"There's nothin' of yers on my premises, inside nor out, an' never was; but if ye don't beat it before I count ten there'll be a dead corpse in the yard. Git!"

Jim got. He went around to the front door, stood his gun against the side of the house and kicked the door in with one terrific smash of the right heel against the lock. He entered the dark hall and was feeling his way toward the stairs with extended arms when his right hand touched something alive. Quick as thought, hard as iron, he grabbed and gripped with both hands.

"It's me, Jim! Leggo, for God's sake—an' run!" whispered the voice of Melchior. "I come down to warn ye. He's murderin' mad. Threw a knife at me an' missed by an inch—an' he'll shoot you. Here he comes!"

A light appeared at the top of the stairs. Jim turned and started for the open door on the jump, tripped over the threshold, and fell out on to the veranda and flung himself to one side at the very instant of touching the floor. And then a gun roared within and a shower of number two shot ripped into the flooring where he had been lying a moment before. Was that both barrels or only one?

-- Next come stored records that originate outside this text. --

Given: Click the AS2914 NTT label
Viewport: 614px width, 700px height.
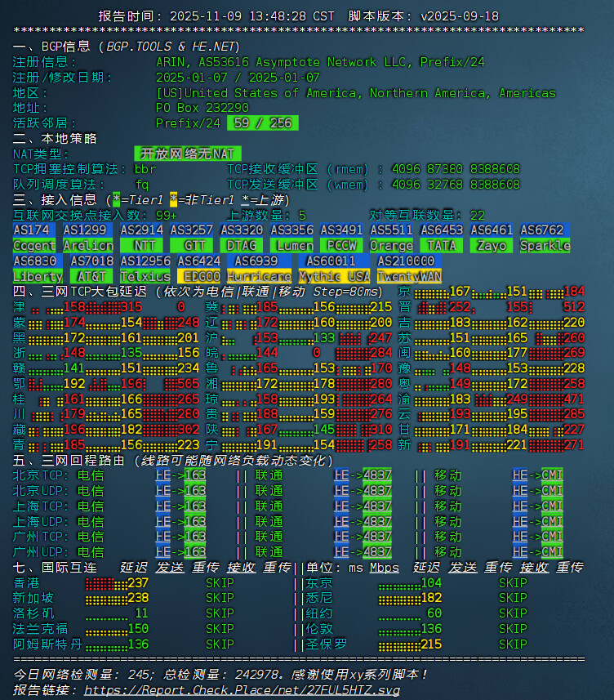Looking at the screenshot, I should pyautogui.click(x=142, y=238).
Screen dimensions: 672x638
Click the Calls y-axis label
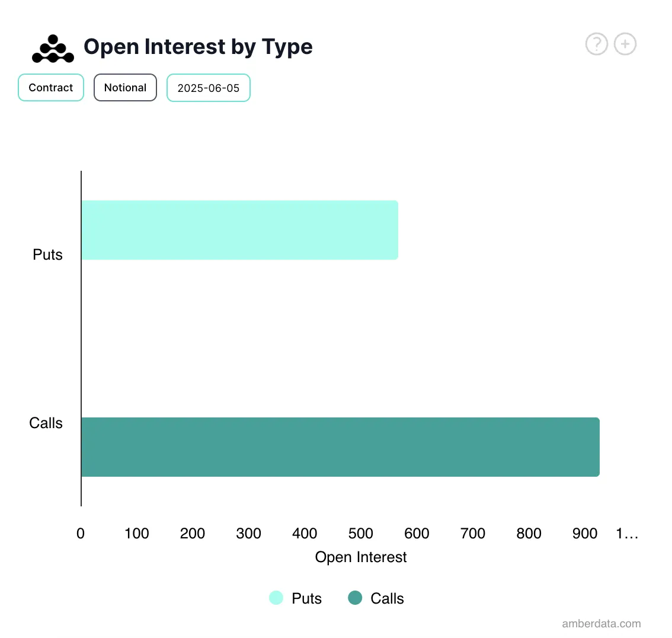click(x=46, y=423)
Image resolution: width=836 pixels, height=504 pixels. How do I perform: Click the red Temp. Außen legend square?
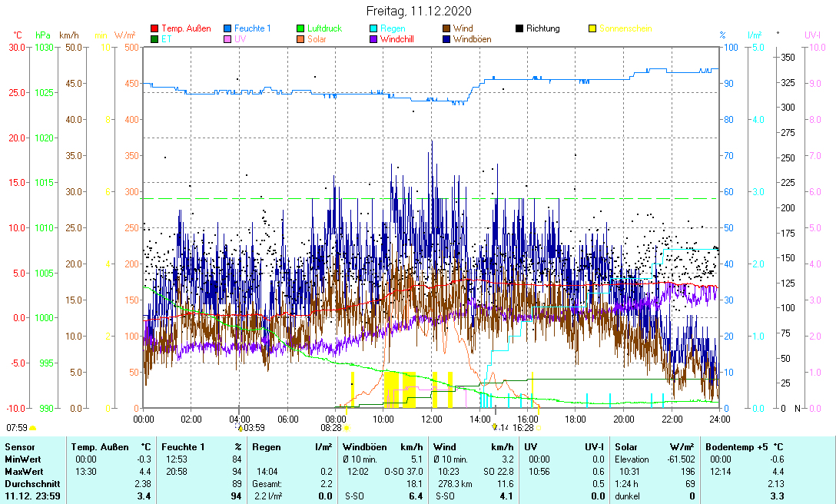154,28

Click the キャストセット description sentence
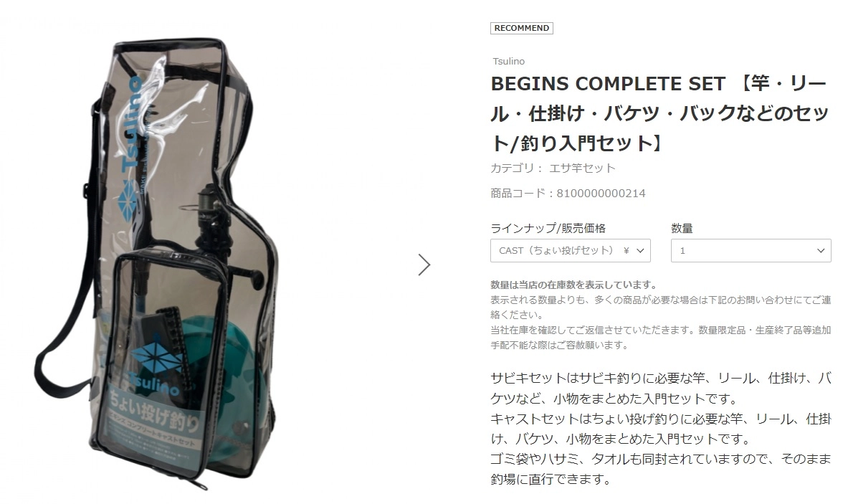point(660,428)
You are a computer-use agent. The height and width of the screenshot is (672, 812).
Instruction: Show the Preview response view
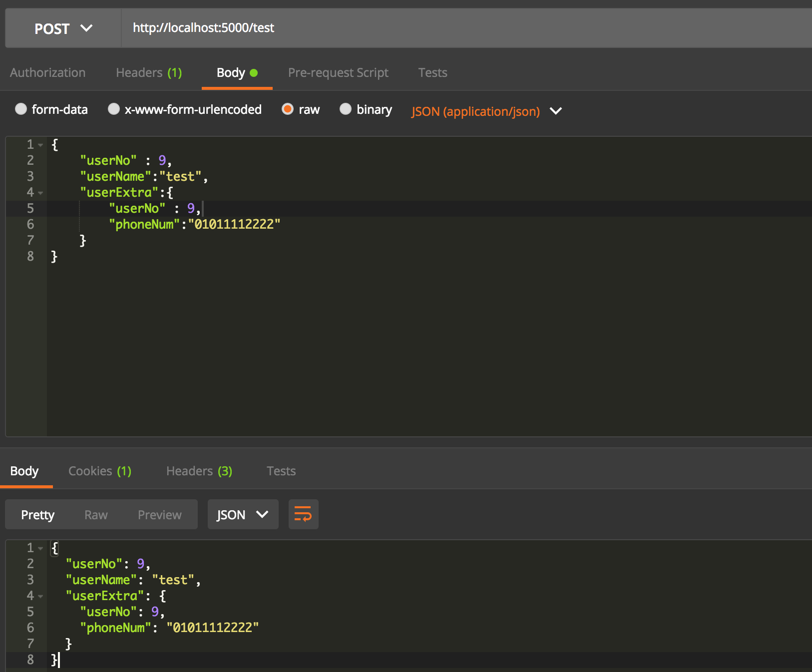[x=160, y=515]
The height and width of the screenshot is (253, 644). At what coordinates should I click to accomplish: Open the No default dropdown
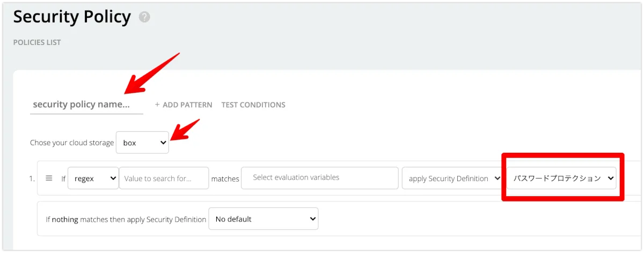(263, 219)
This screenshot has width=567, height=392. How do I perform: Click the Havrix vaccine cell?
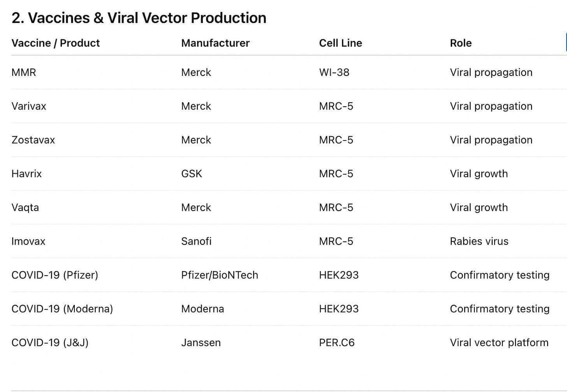tap(26, 174)
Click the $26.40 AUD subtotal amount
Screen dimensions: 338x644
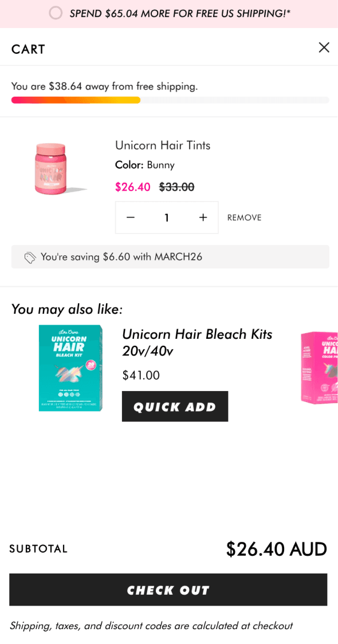276,548
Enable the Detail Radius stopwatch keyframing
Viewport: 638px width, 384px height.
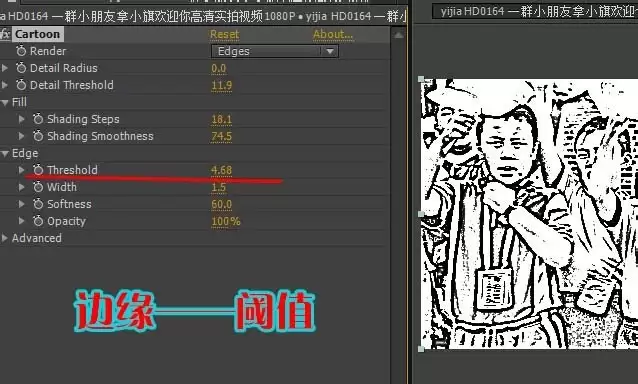pyautogui.click(x=21, y=68)
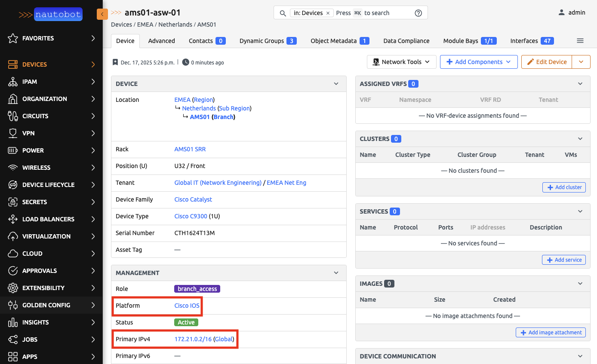Click the admin user icon
This screenshot has width=597, height=364.
click(x=561, y=12)

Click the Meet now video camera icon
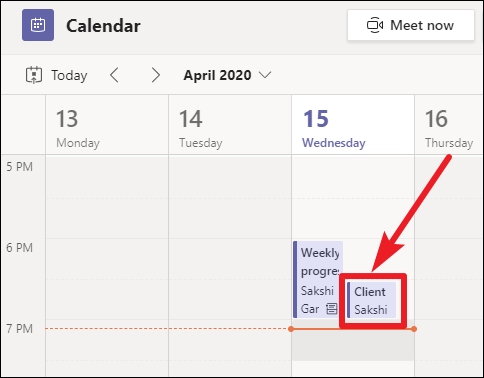click(375, 25)
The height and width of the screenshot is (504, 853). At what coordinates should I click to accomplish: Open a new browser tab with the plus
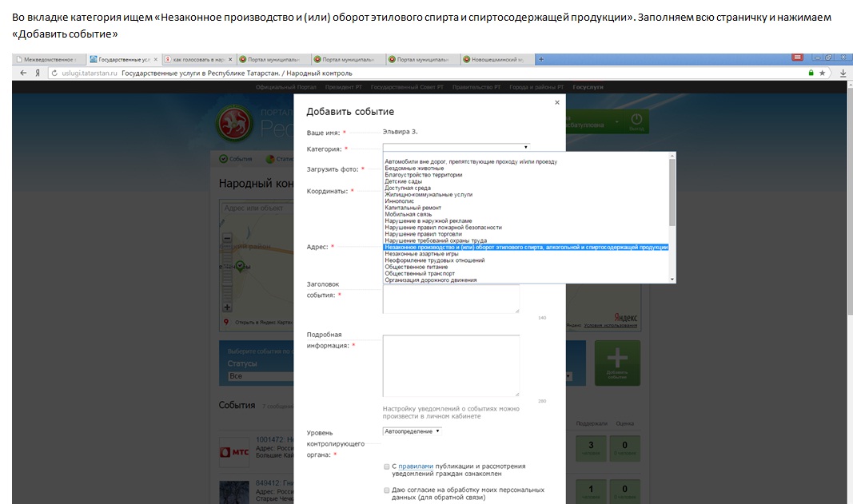pyautogui.click(x=541, y=59)
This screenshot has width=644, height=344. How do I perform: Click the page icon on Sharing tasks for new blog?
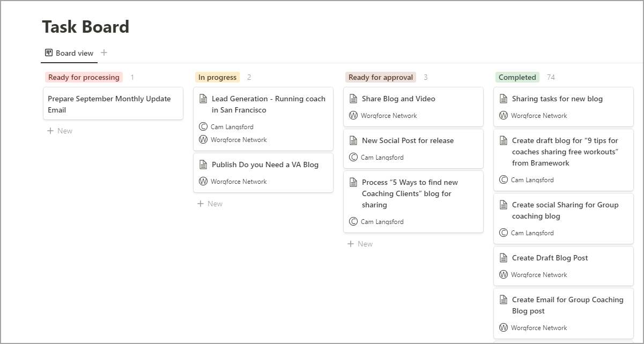tap(504, 99)
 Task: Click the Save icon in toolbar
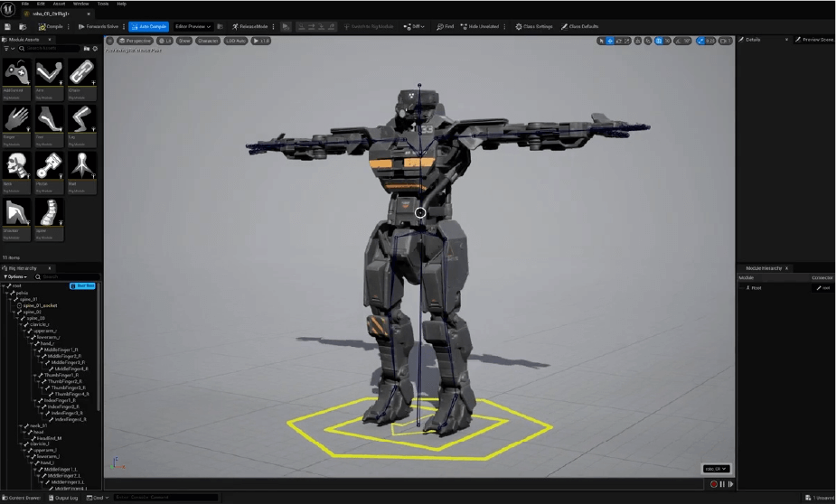7,27
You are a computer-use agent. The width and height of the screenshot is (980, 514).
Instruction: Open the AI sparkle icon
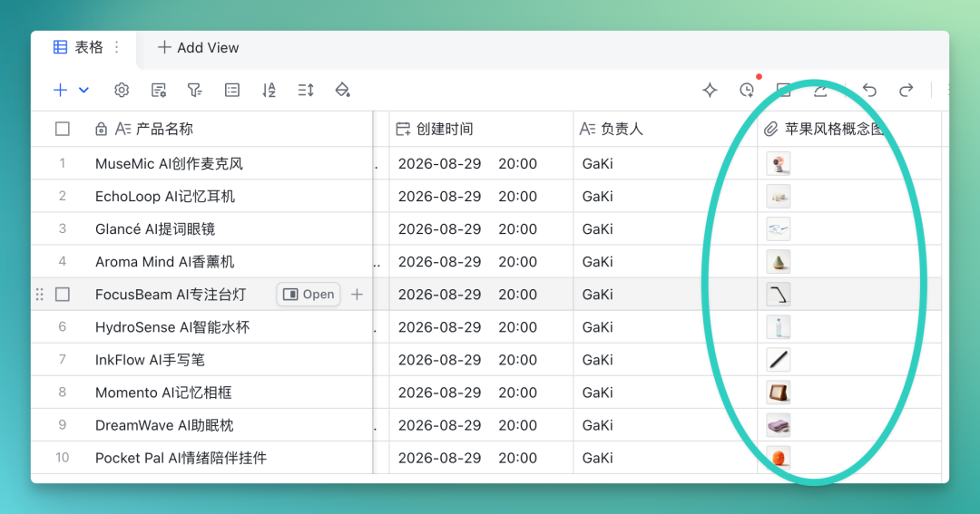[710, 91]
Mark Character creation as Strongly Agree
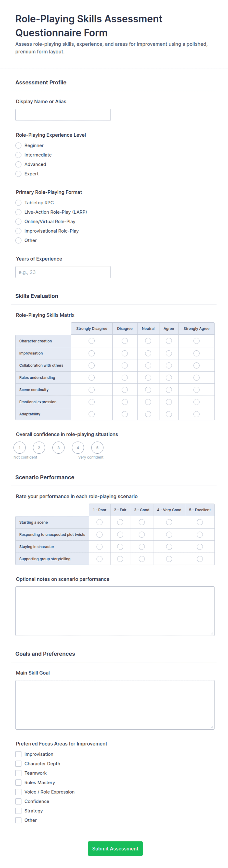The image size is (228, 868). [196, 341]
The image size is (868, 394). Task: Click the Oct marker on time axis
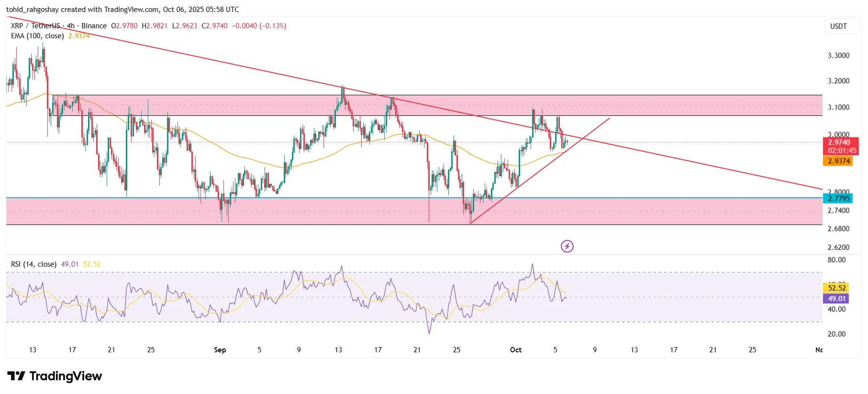516,350
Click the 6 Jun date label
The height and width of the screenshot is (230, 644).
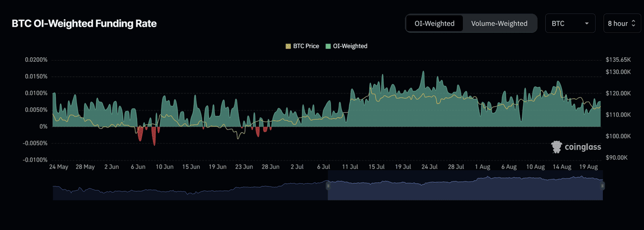tap(138, 167)
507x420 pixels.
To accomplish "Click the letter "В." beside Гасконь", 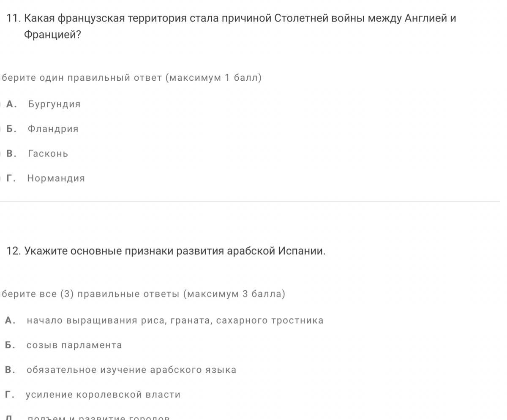I will point(11,154).
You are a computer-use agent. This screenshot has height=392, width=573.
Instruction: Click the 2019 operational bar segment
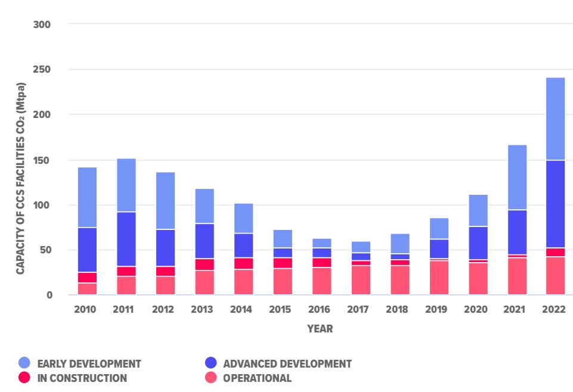(x=439, y=278)
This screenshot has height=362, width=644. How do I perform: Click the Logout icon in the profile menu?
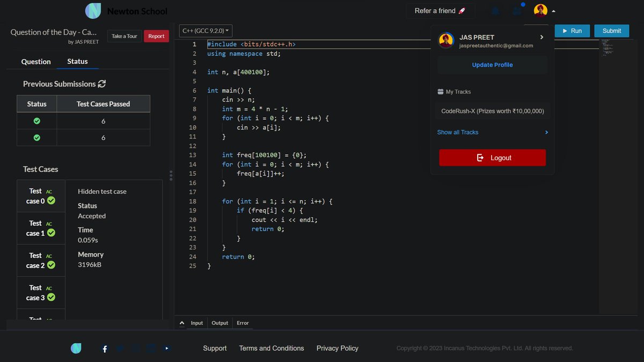point(480,157)
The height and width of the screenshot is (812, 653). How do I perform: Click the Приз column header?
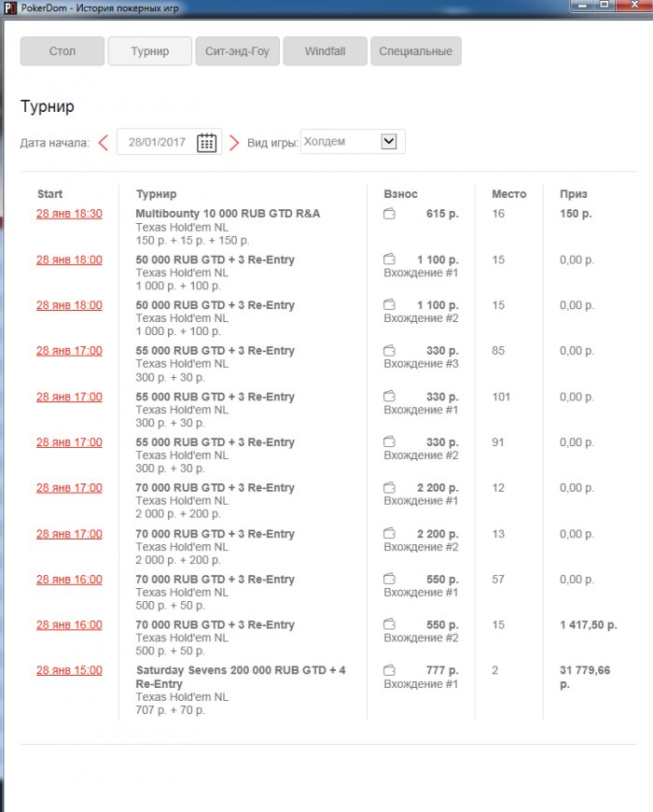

He didn't know. He scrambled to his feet, snatched his own gun from where it leaned and ran. As he jumped the fence, the gun banged again, but the charge went wide and high.

"He's off his nut and the gun's a breech-loader," he reflected; and he continued his flight.

A third bang proved the soundness of his reasoning and the wisdom of his course.

CHAPTER VII
NEW BUSINESS CONNECTIONS

The village was aroused from its slumber by the reports of Amos Hammond's gun, but by the time the villagers were out of their houses, Jim Todhunter was far out of sight, and even the flying beat of his heavy boots on the hard road was out of earshot.

Jim had forseen the disturbance and curiosity of the neighbors and felt in no mood to calm the disturbance or satisfy the curiosity. In fact, he had nothing to say. He was a fighter, but not a gun-fighter. He was sane, and he believed Hammond to be mad. He had run from a gun, though he had a gun in his own hands and ammunition in his pockets. He could have returned Hammond's fire, shooting to frighten rather than to hit, and closed with the fellow eventually and hammered him into submission. He had considered this course and dismissed it early in his flight. The truth is, he was glad to be rid of the responsibility to the Hammond family which he had assumed in promising Mrs. Hammond to stick to the household as long as possible. That promise no longer held. Even the most good-natured and altruistic person in the world would not be expected by even the least altruistic to continue to cling to a household against the efforts of the head-of-the-house to dislodge him with smokeless powder and swan-shot.